__Selected passage__
=======

2022 Russian gubernatorial elections
| 11 September 2022 |

15 heads of federal subjects

= 2022 Russian gubernatorial elections =

Gubernatorial elections were held in Russia on 11 September 2022 in 15 federal subjects. Seven incumbent governors were seeking re-election.

Three regions, namely Tambov, Vladimir and Yaroslavl oblasts, had their governors resigned in October 2021. On 10 May 2022, the incumbent governors of five other regions announced their resignations: Valery Radayev of Saratov Oblast and Sergey Zhvachkin of Tomsk Oblast finished their second term early, while Alexander Yevstifeyev of Mari El, Nikolay Lyubimov of Ryazan Oblast and Igor Vasilyev of Kirov Oblast resigned shortly before the end of the first five-year term.

=======

__Data extract__
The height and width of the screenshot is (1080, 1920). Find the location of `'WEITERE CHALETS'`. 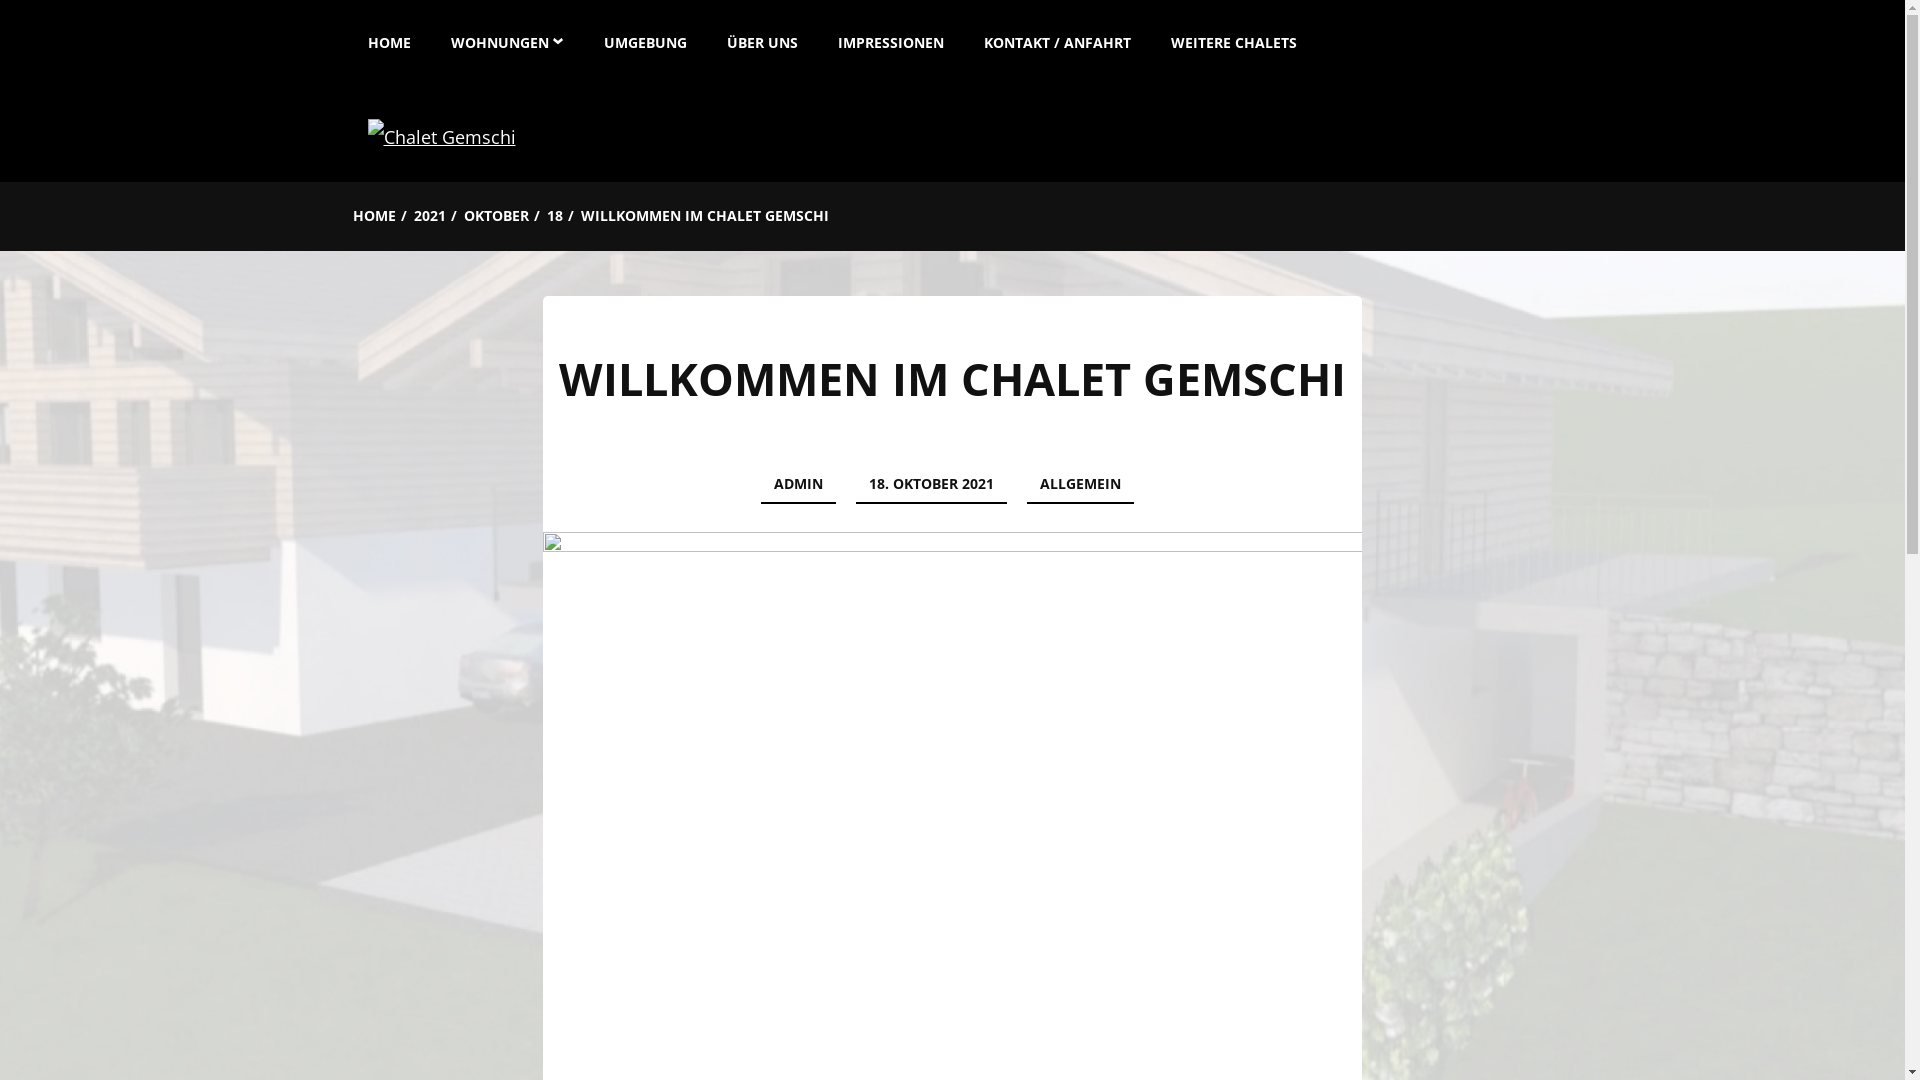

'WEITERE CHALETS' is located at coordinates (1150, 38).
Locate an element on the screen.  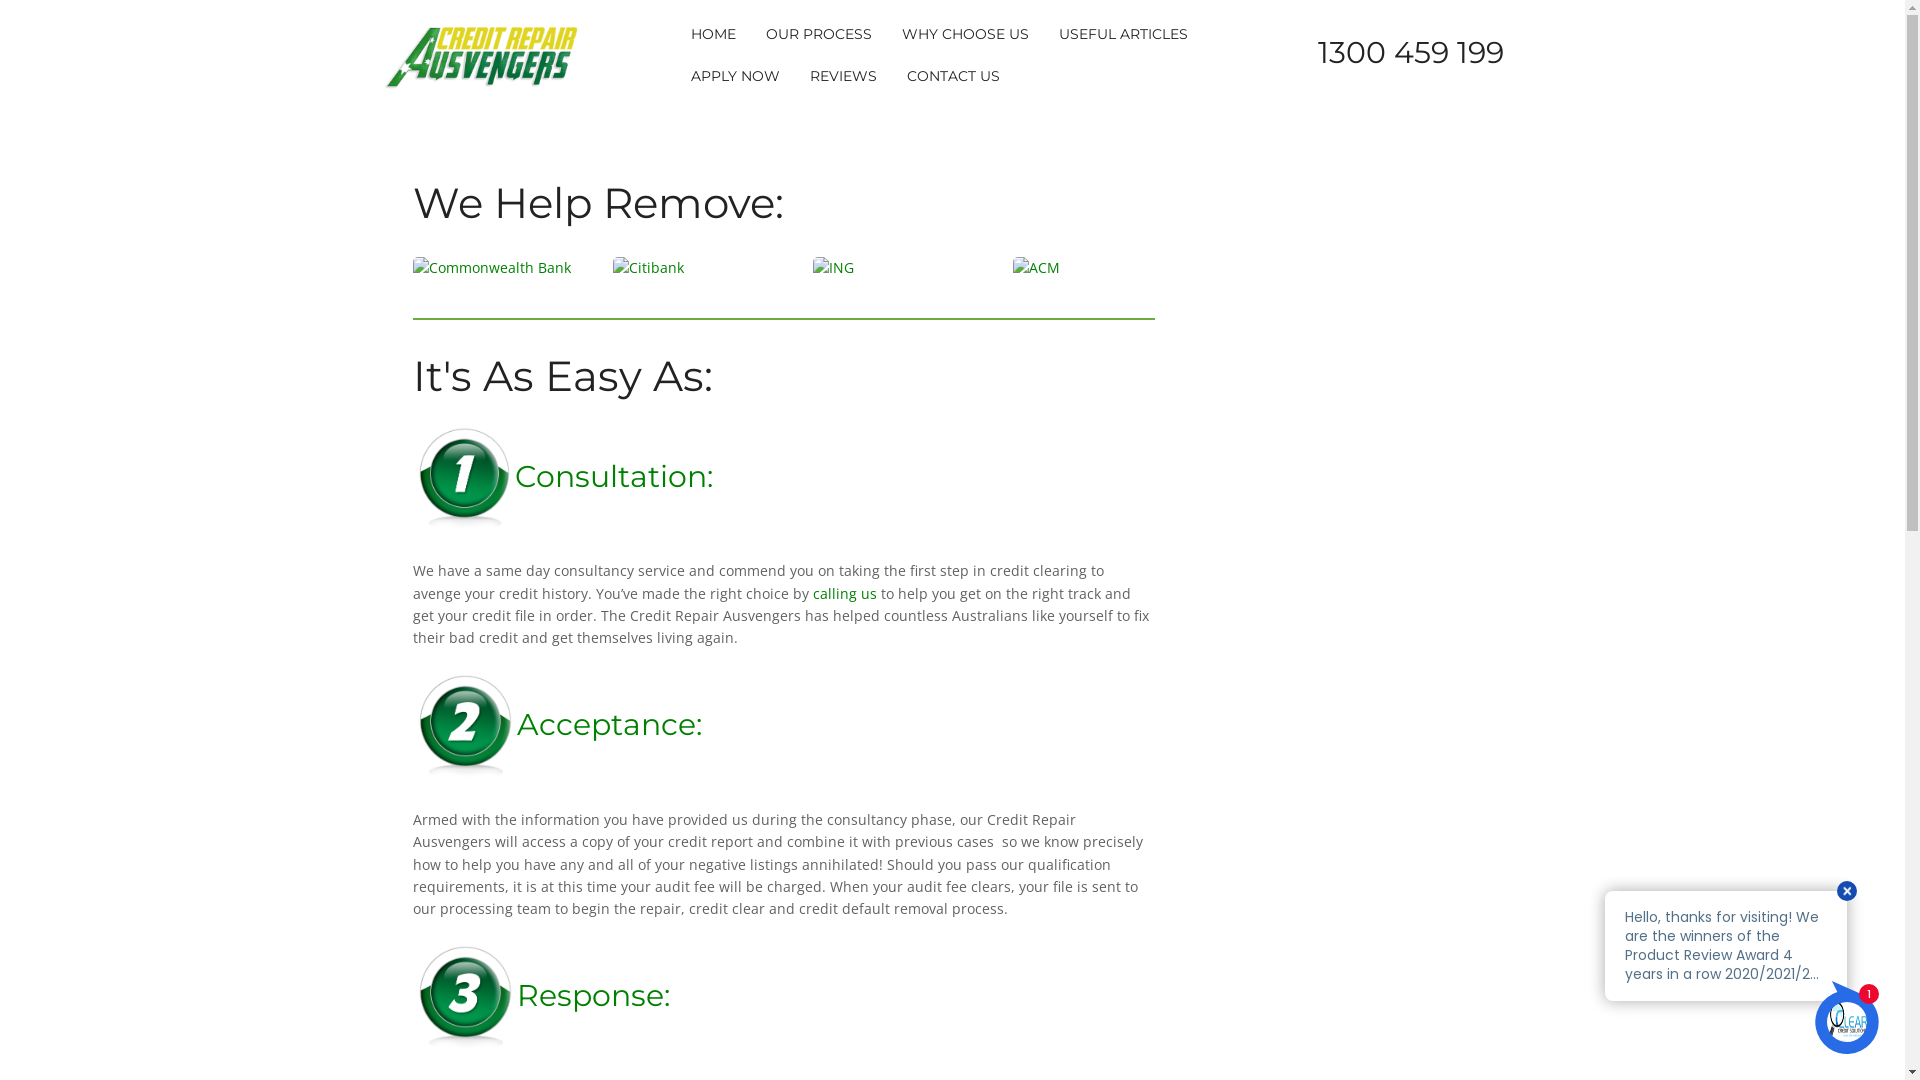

=======

__Work to complete__
In the text on the 2022 Russian gubernatorial elections, find every governor who announced a resignation on 10 May 2022. Give each name with the region that governor headed.

__Solved problem__
Valery Radayev (Saratov Oblast)
Sergey Zhvachkin (Tomsk Oblast)
Alexander Yevstifeyev (Mari El)
Nikolay Lyubimov (Ryazan Oblast)
Igor Vasilyev (Kirov Oblast)